The Hive team has taken what's familiar to the Enterprise and layered it over Hadoop. Hive could be one of the tools that helps bring Hadoop into the traditional Enterprise to compete with incumbents like Oracle.
But I see three difficulties. First, data-warehouses are simply a pre-populated cache. Second, the cached data is typically stuffed into a 'one size fits all' schema. Third, manipulation of the cached data is via a narrow and incomplete syntax.
Let me try to briefly explain my issues.
The typical data-warehouse has four components. The original source data, the ETL processes that load the raw data into the warehouse, the warehouse database itself (schema and stored data), and reporting and mining tools.
In this model, there are two useful architectural components being employed. First, the reduced coupling through a hub and spoke data model. That is, raw data is normalized into a common schema so external applications are insulated from changes to the systems producing the raw data. But due to resource constraints, the schema tends to be designed as 'one size fits all' (think star schema or dimensional models).
Second, is the data-warehouse as a cache. The schema reduces coupling, but for performance sake, the data is pre-loaded, whether it is needed or not.
You are always pre-caching the data, and because of the size of the data and time it takes to process, developers amortize the cost by using a generic data structure to store the data. Forcing some data to be processed and stored that isn't currently needed.

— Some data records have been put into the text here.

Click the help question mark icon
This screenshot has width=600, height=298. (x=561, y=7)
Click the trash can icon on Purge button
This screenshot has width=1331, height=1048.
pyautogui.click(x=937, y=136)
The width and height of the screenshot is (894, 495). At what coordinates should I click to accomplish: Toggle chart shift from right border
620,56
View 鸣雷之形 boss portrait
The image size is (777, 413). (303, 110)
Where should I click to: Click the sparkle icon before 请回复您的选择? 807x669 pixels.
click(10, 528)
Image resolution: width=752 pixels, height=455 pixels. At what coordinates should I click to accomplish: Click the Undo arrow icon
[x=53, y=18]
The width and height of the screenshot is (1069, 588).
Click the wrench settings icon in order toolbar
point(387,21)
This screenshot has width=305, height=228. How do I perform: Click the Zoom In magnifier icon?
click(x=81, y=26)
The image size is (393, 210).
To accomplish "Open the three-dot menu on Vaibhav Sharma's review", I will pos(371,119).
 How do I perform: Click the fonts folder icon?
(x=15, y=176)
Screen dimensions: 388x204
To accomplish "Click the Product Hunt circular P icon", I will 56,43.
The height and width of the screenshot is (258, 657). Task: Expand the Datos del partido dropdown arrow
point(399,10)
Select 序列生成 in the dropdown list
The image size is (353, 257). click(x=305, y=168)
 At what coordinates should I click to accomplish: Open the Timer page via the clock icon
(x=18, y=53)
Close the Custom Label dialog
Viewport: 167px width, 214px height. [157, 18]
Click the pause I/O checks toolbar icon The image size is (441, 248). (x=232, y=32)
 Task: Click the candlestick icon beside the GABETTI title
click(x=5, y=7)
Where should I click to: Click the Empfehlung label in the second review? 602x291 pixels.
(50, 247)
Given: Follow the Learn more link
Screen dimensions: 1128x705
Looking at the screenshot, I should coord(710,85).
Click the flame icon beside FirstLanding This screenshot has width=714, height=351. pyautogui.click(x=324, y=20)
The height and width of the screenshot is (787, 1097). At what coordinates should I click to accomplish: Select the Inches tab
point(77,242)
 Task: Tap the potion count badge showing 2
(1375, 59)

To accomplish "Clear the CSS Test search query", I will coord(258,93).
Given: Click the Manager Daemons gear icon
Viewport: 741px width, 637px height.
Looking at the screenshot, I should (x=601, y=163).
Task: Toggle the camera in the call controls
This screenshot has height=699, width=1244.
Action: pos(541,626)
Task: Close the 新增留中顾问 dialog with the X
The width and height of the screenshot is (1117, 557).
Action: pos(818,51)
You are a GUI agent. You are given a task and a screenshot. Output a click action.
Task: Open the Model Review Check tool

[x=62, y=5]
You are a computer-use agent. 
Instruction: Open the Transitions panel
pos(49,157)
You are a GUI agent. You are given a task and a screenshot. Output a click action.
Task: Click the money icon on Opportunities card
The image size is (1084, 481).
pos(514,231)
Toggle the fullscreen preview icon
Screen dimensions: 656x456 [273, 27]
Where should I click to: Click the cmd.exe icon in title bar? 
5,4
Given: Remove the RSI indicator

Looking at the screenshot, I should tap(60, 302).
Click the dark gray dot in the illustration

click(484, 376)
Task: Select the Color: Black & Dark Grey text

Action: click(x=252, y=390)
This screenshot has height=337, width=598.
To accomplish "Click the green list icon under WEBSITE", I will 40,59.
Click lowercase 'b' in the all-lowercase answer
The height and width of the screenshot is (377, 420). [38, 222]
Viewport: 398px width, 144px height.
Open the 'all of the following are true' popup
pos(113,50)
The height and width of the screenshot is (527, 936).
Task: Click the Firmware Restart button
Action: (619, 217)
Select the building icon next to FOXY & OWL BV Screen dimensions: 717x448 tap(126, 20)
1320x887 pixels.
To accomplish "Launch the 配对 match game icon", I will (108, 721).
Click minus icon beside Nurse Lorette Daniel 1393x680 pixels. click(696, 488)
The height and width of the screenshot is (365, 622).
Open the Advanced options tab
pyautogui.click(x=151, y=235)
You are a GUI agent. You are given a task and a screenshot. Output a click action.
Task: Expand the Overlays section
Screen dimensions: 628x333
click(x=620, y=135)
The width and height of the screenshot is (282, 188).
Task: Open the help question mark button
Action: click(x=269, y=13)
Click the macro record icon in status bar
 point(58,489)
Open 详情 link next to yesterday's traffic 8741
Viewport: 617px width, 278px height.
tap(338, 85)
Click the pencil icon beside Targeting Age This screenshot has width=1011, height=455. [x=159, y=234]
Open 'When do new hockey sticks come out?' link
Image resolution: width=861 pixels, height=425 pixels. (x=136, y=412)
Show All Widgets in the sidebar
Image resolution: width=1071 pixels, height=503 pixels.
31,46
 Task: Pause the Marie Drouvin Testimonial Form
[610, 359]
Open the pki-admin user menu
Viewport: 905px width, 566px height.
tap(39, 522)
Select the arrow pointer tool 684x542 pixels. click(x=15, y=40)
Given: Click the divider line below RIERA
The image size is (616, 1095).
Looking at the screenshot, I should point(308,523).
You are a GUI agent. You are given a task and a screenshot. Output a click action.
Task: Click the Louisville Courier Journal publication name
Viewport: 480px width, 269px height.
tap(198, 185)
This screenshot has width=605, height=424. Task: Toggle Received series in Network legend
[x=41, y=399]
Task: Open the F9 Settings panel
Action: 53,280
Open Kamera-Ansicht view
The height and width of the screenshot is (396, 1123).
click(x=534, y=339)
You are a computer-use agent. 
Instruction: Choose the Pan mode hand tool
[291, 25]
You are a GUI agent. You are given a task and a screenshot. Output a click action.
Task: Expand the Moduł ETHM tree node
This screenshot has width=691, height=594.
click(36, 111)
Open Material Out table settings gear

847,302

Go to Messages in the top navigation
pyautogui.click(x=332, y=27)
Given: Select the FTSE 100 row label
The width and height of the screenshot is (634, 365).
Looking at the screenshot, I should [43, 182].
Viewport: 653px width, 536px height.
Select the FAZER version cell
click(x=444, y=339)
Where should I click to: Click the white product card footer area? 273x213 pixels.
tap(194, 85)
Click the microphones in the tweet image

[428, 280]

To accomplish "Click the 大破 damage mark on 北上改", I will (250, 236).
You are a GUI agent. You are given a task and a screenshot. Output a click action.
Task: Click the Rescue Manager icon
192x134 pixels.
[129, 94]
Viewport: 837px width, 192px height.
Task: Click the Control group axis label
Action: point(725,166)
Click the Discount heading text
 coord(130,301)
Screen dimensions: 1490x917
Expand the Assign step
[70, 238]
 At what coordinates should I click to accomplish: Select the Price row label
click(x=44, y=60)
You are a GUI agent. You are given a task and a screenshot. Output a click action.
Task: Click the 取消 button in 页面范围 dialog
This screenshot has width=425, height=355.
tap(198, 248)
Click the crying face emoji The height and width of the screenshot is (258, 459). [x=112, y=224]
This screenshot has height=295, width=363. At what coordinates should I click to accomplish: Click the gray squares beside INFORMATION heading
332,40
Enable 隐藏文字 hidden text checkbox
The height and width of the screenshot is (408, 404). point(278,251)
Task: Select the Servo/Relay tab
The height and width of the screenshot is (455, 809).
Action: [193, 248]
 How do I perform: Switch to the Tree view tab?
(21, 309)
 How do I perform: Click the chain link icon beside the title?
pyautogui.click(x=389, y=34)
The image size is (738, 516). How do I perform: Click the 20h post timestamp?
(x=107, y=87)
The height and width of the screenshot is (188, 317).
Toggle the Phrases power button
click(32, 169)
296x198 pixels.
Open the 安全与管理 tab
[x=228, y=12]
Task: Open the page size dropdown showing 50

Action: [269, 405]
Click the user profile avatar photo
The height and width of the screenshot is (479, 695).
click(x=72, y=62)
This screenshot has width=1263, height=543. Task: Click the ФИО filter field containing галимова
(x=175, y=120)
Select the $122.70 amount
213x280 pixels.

Instead of a schema, what would be useful is a View or a Facade. A Facade kinda like a Schema for programming interfaces. Applications couple to the Facade implementation, and behind the scenes the Facade manages the complexity to various interfaces it abstracts. IoC applications are a great example (see Spring Framework).
With Hadoop, the developer no longer needs to build caching into the architecture. A properly designed system will store raw data on a Hadoop filesystem, and have the ETL processes really look like Facades (think views of views) to the data for dependent applications and processes.
This way the developer can choose how much data to expose to dependent applications, or the framework can adapt on the fly and optimize the processing.
Further, if this is provided through a feature complete programming language, there won't be any restrictions on the kinds of processing, or the need to augment the original queries from the query language with another full language. The later typically manifests as stand-alone ETL used to feed the query engine or extract query results.
So let me phrase this a bit differently.
If you start with stored raw data, developers can layer facades over the data that render out the raw data into the data they need. Over time, new applications can couple to this facade, or more abstract ones can be refactored out. Effectively you end up with a tree of dependencies from the raw data to the various applications using the data. This satisfies the hub/spoke model of managing complexity, especially where the trunk of the tree is thickest.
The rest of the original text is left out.